PAGE EXCERPT:
Amid a global pandemic, another disaster was unfolding early this year beneath the ocean waters off the coast of Australia. Thanks to climate change, surface water temperatures across the Great Barrier Reef had hit record highs. The habitat had already suffered mass bleaching events caused by high water temperatures in 2017 and 2016, with the latter being the worst ever recorded, killing 22% of corals in the massive reef. By this April, the new damage was clear: the reef had endured the most widespread bleaching event ever recorded, as corals expelled the symbiotic algae that serve as their food source and give them their color.
With a quarter of all ocean fish depending on reefs during their life cycles, scientists say we urgently need to reduce greenhouse-gas emissions to preserve the essential habitats. “Unfortunately we aren’t acting quick enough on climate change, and that leaves a real problem for coral reefs,” says Emma Camp, 33, a marine biogeochemist at the University of Technology Sydney. She’s investigating special corals that survive in mangrove forest lagoons where water is warmer, more acidic and has lower oxygen levels compared with that surrounding most reefs, and which may be resistant to the conditions devastating the Great Barrier Reef.

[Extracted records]
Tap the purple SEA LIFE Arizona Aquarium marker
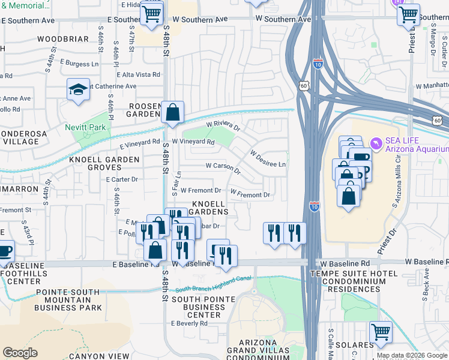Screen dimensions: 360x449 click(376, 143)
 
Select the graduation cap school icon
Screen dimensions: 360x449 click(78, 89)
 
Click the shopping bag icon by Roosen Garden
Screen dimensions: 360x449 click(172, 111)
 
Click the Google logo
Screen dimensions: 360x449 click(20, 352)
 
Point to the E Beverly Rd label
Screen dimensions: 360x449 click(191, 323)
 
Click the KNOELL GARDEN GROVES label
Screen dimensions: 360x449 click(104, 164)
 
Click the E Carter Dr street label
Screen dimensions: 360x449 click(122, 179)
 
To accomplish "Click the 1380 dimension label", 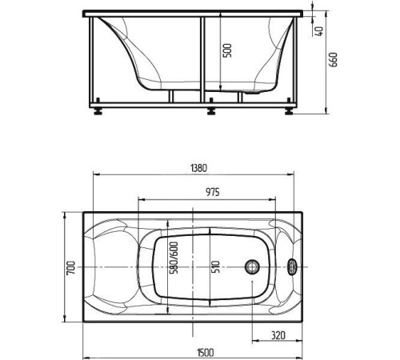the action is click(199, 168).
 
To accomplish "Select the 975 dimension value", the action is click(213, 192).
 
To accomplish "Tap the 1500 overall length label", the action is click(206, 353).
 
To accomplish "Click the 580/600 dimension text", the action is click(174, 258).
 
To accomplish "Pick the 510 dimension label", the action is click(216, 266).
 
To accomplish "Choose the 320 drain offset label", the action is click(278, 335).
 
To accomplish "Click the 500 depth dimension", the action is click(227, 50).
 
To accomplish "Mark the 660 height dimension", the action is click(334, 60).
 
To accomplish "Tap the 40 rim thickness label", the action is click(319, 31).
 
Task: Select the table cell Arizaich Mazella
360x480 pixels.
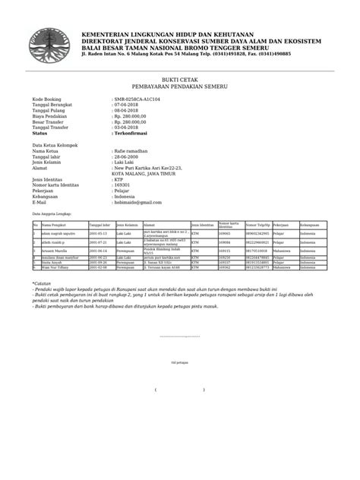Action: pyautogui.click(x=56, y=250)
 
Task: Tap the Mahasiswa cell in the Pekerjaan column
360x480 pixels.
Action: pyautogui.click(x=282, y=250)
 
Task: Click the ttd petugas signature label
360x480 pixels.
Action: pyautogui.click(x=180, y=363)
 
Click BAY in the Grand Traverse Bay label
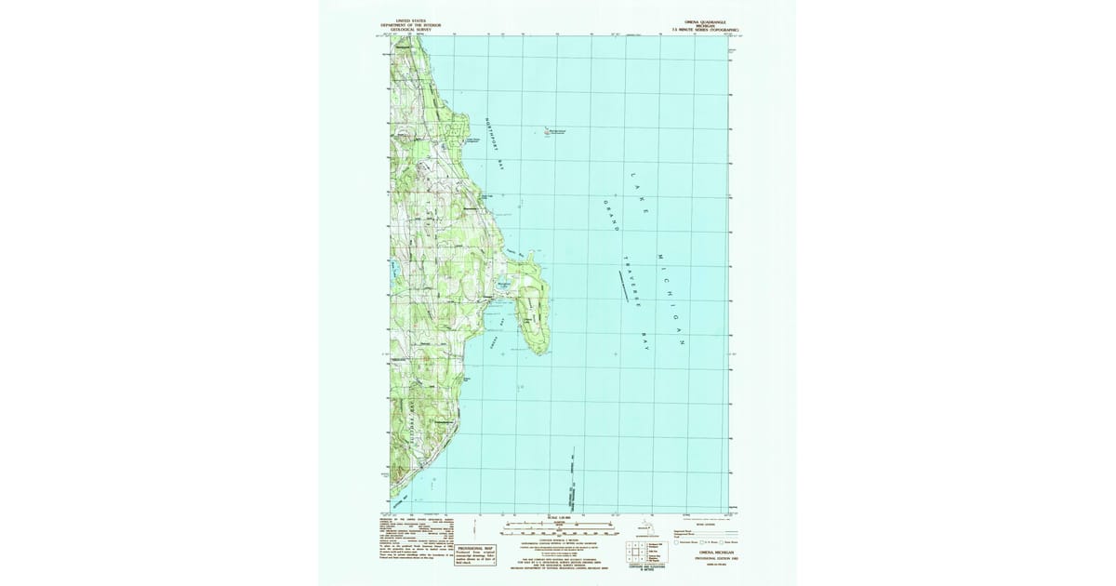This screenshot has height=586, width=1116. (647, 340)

TASK STATEMENT: Copy the coral reef passage, starting with "With a quarter" and going on through "Great Barrier Reef.", with "mangrove forest lagoons" swapped for "shallow coastal lagoons". The records are separate material and don't belong to the text about the reef.

THE COMPLETED TASK:
With a quarter of all ocean fish depending on reefs during their life cycles, scientists say we urgently need to reduce greenhouse-gas emissions to preserve the essential habitats. “Unfortunately we aren’t acting quick enough on climate change, and that leaves a real problem for coral reefs,” says Emma Camp, 33, a marine biogeochemist at the University of Technology Sydney. She’s investigating special corals that survive in shallow coastal lagoons where water is warmer, more acidic and has lower oxygen levels compared with that surrounding most reefs, and which may be resistant to the conditions devastating the Great Barrier Reef.